The first military units in Malaysia can be traced back to the Penang Volunteer Rifle raised on 1 March 1861 and the Malay States Volunteer Rifles which existed from 1915 to 1936. The birth of the modern Malaysian Army came about when the Federal Council of the Federated Malay States passed the Malay Regiment Bill on 23 January 1933. This allowed the initial recruitment of 25 males for the First Experimental Malay Company on 1 March 1933 in the Haig Lines camp in Port Dickson, Negeri Sembilan. Major G. McI. S. Bruce of the Lincolnshire Regiment was the first Commanding Officer. By 1 January 1935, the Experimental Company became The Malay Regiment with a complement of 150 men. A battalion was formed on 1 January 1938 and eventually a second battalion on 1 December 1941. The 1st Bn Malay Regiment was famous for its defence of Opium Hill (Bukit Chandu) in Singapore. The ‘Battle of Opium Hill’ on 14 February 1942 involved 42 soldiers commanded by Lt. Adnan Saidi who defended their position against attack from the 18th Division of the Japanese Imperial Army under Lt. Gen. Renya Mutaguchi. After World War II and during the Malayan Emergency, the number of battalions was increased to seven in the early 1950s.
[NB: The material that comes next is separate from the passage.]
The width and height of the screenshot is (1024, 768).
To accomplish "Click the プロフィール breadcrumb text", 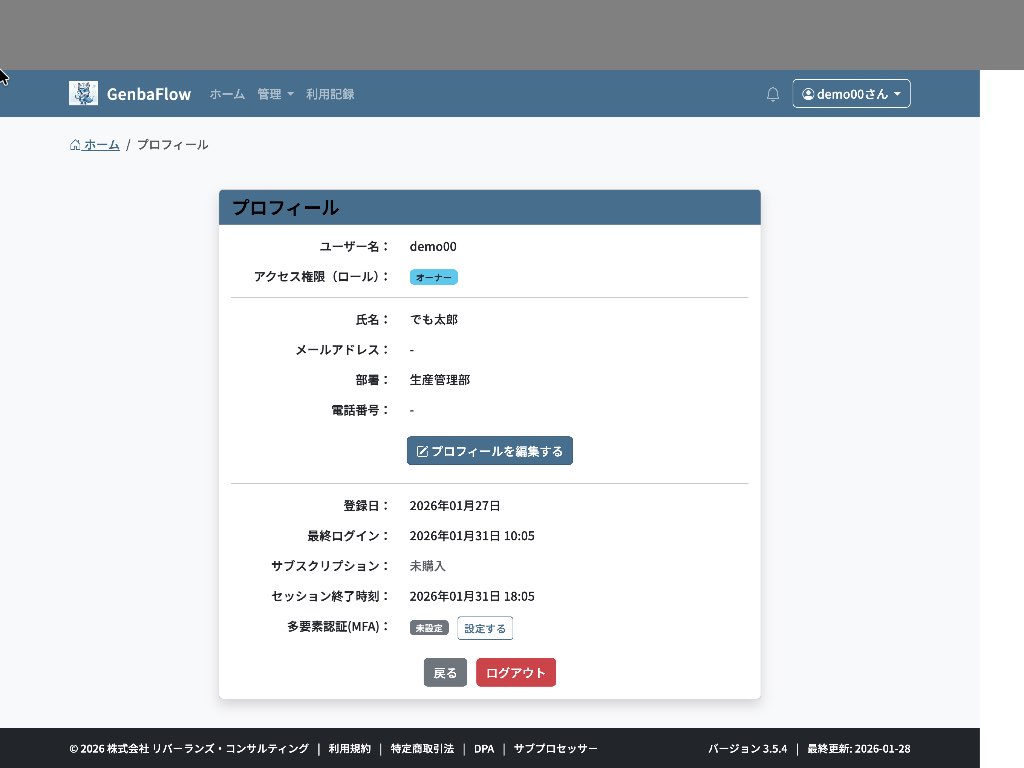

The Kor Armor DiRaja ('Royal Armoured Corps') can trace its roots to the formation on 1 September 1952 of the Federation Reconnaissance Squadron. It was later merged with the Federation Regiment to form the Federation Reconnaissance Corps. The name underwent a few transformations from the Malaysian Reconnaissance Corps (16 September 1967), Royal Malaysian Reconnaissance Corps (May 1979) to Royal Cavalry Corps (December 1979) and finally to Kor Armor Diraja on 8 December 1986. The Royal Ranger Regiment's lineage began in 1863 as the paramilitary Sarawak Rangers. Although the second in the order of precedence, it is the oldest active formation of the Army.

== Profile ==

=== Flag ===
The flag of the Malaysian Army, introduced since the inception of the Malaysian Army and still in use today, combines elements of the Malaysian Flag and the crest of the Malaysian Army. It serves as a symbol of pride and courage for the Malaysian Army.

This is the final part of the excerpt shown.